Return, unchanged, everything in the entries below from the line containing "inside the diagram" down to the line containing "(x=446, y=43)", with both of those lines included.

— Begin Task input —

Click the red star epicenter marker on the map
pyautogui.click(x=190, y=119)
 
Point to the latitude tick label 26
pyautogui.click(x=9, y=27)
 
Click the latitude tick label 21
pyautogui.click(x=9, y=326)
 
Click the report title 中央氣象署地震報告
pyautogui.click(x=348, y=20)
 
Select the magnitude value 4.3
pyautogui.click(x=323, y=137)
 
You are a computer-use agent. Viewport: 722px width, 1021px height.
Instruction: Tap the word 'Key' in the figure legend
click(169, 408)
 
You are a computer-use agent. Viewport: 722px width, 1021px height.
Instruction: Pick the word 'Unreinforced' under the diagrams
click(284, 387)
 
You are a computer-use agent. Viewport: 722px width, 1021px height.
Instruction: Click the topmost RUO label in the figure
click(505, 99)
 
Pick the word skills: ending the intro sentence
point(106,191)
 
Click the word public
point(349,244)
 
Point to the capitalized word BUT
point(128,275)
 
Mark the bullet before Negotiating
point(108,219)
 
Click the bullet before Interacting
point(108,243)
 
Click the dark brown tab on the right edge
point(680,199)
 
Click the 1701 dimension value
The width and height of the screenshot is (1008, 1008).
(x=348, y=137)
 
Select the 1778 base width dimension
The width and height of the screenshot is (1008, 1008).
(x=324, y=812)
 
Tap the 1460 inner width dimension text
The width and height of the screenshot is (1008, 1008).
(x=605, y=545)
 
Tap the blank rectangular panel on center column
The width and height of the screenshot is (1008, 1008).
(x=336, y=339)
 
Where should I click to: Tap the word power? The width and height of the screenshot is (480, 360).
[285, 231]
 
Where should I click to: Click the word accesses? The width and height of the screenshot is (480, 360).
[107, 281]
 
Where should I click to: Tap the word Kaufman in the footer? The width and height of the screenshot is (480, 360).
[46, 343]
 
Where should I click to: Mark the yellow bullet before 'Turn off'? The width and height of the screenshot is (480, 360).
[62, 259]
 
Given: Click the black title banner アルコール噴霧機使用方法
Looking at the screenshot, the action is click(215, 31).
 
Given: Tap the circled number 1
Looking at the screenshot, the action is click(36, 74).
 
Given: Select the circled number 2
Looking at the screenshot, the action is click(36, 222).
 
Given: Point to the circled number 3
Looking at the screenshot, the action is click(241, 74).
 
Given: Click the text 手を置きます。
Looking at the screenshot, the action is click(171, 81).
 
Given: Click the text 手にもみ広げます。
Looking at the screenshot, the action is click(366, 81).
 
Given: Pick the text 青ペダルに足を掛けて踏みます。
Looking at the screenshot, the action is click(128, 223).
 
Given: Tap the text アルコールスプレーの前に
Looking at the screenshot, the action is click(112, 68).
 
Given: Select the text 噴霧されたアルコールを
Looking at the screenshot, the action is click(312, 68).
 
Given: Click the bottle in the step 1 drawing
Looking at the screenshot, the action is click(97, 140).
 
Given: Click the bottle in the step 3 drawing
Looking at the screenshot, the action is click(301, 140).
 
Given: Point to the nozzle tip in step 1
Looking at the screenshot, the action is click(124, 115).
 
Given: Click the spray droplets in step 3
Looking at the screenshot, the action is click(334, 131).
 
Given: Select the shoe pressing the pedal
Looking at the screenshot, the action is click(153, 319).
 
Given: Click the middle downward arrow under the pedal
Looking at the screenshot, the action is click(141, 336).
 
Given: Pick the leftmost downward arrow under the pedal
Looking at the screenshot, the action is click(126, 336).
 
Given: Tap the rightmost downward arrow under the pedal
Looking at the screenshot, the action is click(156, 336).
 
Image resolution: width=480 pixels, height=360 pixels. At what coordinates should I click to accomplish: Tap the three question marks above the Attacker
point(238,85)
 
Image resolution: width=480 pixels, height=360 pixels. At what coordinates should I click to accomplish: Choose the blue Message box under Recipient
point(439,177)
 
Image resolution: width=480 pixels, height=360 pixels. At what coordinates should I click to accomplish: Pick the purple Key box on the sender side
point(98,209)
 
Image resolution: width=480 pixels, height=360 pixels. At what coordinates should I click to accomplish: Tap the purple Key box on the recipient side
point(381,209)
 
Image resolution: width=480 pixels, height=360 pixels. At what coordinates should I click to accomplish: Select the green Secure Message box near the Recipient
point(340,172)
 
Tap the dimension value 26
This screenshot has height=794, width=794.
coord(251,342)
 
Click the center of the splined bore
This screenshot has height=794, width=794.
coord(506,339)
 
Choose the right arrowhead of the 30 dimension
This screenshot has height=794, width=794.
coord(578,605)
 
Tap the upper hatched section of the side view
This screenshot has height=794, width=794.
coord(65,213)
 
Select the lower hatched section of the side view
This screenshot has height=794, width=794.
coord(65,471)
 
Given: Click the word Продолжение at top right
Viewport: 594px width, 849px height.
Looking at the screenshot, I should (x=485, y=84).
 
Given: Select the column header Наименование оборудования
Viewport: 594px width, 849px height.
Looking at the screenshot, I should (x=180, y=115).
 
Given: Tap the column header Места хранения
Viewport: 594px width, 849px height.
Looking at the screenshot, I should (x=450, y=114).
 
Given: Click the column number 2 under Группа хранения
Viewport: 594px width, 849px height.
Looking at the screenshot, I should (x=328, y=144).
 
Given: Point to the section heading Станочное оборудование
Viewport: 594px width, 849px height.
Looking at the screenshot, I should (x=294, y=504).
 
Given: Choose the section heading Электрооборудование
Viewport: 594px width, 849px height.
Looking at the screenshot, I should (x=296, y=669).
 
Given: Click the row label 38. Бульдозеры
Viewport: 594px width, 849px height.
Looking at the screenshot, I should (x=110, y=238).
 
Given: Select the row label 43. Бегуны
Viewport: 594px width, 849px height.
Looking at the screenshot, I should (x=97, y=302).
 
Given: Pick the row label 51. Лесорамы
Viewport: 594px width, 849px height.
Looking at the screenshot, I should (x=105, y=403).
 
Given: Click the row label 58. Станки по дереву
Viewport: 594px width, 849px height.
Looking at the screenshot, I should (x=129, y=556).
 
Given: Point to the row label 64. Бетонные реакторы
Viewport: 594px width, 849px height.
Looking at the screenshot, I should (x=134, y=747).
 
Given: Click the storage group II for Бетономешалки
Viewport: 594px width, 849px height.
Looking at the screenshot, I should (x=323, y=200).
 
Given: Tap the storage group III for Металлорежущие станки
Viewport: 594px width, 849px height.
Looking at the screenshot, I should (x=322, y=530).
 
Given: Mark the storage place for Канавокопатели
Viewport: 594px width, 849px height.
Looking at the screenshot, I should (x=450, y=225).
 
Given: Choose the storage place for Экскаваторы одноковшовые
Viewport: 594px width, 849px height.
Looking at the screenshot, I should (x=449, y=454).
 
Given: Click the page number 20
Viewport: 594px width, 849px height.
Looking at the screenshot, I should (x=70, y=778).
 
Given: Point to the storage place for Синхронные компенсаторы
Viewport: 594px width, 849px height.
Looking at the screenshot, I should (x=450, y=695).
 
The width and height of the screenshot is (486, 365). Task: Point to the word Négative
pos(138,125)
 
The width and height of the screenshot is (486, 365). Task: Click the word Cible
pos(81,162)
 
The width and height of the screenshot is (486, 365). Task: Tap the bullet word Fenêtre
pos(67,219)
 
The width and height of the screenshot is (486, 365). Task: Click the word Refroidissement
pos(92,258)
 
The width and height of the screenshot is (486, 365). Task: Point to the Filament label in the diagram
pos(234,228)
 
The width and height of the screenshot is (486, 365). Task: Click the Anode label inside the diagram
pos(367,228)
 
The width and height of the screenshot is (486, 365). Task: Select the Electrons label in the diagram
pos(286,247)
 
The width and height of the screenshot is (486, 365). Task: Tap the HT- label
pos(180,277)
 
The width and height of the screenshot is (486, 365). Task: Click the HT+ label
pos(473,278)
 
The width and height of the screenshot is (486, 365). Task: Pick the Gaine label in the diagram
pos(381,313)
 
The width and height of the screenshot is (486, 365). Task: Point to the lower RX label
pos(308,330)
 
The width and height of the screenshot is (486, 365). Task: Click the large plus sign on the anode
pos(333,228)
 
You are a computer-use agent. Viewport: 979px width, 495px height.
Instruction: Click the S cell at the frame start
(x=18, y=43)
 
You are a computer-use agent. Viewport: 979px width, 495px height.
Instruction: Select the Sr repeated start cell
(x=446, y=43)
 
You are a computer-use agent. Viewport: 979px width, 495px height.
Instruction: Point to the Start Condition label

— End Task input —

▶ Output of the task
The width and height of the screenshot is (486, 365). Task: Click the Anode label inside the diagram
pos(367,228)
 
The width and height of the screenshot is (486, 365). Task: Select the Electrons label in the diagram
pos(286,247)
 
The width and height of the screenshot is (486, 365). Task: Tap the HT- label
pos(180,277)
 
The width and height of the screenshot is (486, 365). Task: Click the HT+ label
pos(473,278)
 
The width and height of the screenshot is (486, 365). Task: Pick the Gaine label in the diagram
pos(381,313)
 
The width and height of the screenshot is (486, 365). Task: Point to the lower RX label
pos(308,330)
 
The width and height of the screenshot is (486, 365). Task: Click the large plus sign on the anode
pos(333,228)
 
You are a computer-use agent. Viewport: 979px width, 495px height.
Instruction: Click the S cell at the frame start
(x=18, y=43)
 
You are a computer-use agent. Viewport: 979px width, 495px height.
Instruction: Select the Sr repeated start cell
(x=446, y=43)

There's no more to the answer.